Elmhurst Hospital, Queens Hospital and several community health sites used the Borough Board budget hearing to press for capital investments they say are necessary to maintain services and avoid transfers of care.
"Elmhurst Hospital is a vital part of the fabric of our beloved borough of Queens," Elena Moran, CEO of NYC Health + Hospitals Elmhurst, told Borough President staff. She outlined four priority projects for FY27: acquisition of a PET/CT scanner ($5,000,000) to stop routine transfers for advanced imaging; construction of two outdoor therapeutic terraces for inpatient adult behavioral‑health patients ($6,500,000); completion of lobby and entrance renovations (hospital has secured $5.8M but requested an additional $5,000,000 to cover structural and inflationary cost increases); and upgrades to cesarean operating suites and related equipment ($4,000,000). Moran said Elmhurst treated almost 800,000 outpatient visits last year and delivered about 2,500 babies, and that the projects would improve diagnostic accuracy, patient flow and behavioral‑health outcomes.

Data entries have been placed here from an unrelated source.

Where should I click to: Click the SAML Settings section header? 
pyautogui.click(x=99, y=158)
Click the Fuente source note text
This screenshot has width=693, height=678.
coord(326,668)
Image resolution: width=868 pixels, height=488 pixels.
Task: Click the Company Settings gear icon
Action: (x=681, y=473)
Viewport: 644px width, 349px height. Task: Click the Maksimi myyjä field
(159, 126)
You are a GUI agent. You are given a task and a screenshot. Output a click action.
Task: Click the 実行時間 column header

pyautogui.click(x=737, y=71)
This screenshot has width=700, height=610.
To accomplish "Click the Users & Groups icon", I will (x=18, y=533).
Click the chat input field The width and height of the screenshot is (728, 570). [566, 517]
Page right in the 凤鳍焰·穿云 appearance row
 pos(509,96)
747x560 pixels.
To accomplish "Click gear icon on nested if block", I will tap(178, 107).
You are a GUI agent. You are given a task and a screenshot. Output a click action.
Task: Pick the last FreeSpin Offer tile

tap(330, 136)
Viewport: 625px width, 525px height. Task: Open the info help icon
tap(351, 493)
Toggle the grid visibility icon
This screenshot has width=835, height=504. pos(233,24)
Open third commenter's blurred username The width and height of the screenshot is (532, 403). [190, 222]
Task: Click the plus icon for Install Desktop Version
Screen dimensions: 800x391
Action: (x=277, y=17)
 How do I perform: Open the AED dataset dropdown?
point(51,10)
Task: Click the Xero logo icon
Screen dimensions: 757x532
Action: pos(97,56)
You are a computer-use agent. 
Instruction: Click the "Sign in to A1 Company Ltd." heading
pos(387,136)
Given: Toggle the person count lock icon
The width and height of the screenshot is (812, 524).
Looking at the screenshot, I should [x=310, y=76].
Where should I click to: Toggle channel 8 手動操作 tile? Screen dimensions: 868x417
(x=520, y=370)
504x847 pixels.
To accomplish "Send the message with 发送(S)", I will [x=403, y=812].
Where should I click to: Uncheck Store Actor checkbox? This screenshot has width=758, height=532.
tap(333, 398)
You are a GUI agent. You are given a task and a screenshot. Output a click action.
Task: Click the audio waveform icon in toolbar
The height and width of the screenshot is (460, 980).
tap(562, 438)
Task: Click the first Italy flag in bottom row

At NYC Health + Hospitals Queens, a presenter described a package of infrastructure upgrades totaling about $19.6 million. The list included $6.1M to replace aging nuclear medicine cameras, $2.2M to expand the pneumatic tube system (10 new stations) to reduce specimen‑transport delays, $1M to modernize freight elevators that deliver critical supplies, $520,000 to replace 100 end‑of‑life vital‑sign monitors, $208,000 for portable ultrasound units, $5M to replace outdated electrical switchgear, $4.5M for window replacement and $150,000 for ductless split unit replacement in inpatient psychiatric units. The speaker warned that failures of electrical or temperature‑control systems could cause “major disruption of our patient care operations.”
Gotham Health requested $6.3M across four projects to strengthen outpatient capacity tied to chronic‑disease management. Nash Dunlap, Gotham Health communications lead, asked for $2.5M for a dental expansion at Roosevelt, $1.2M to modernize a critical elevator to meet ADA access needs, $200,000 to build a confidential consultation room, and $2.4M to renovate an eye and dental suite including 3D imaging.
Other hospital requests heard included Flushing Hospital’s ask for a Mako robotic orthopedic system and a remaining balance (about $1.56M) to complete a biplane interventional imaging room to treat stroke patients, and Mount Sinai Queens’ $841,000 request for a new mammography machine.
The presenters framed most requests as investments in safety, timeliness and equity—pointing to high patient volumes, aging mechanical and diagnostic fleets, and the clinical consequences of delays in imaging or equipment failure. No formal decisions were taken at the hearing; requests will be considered as the borough delegation and council members finalize FY27 funding priorities ahead of the June budget adoption.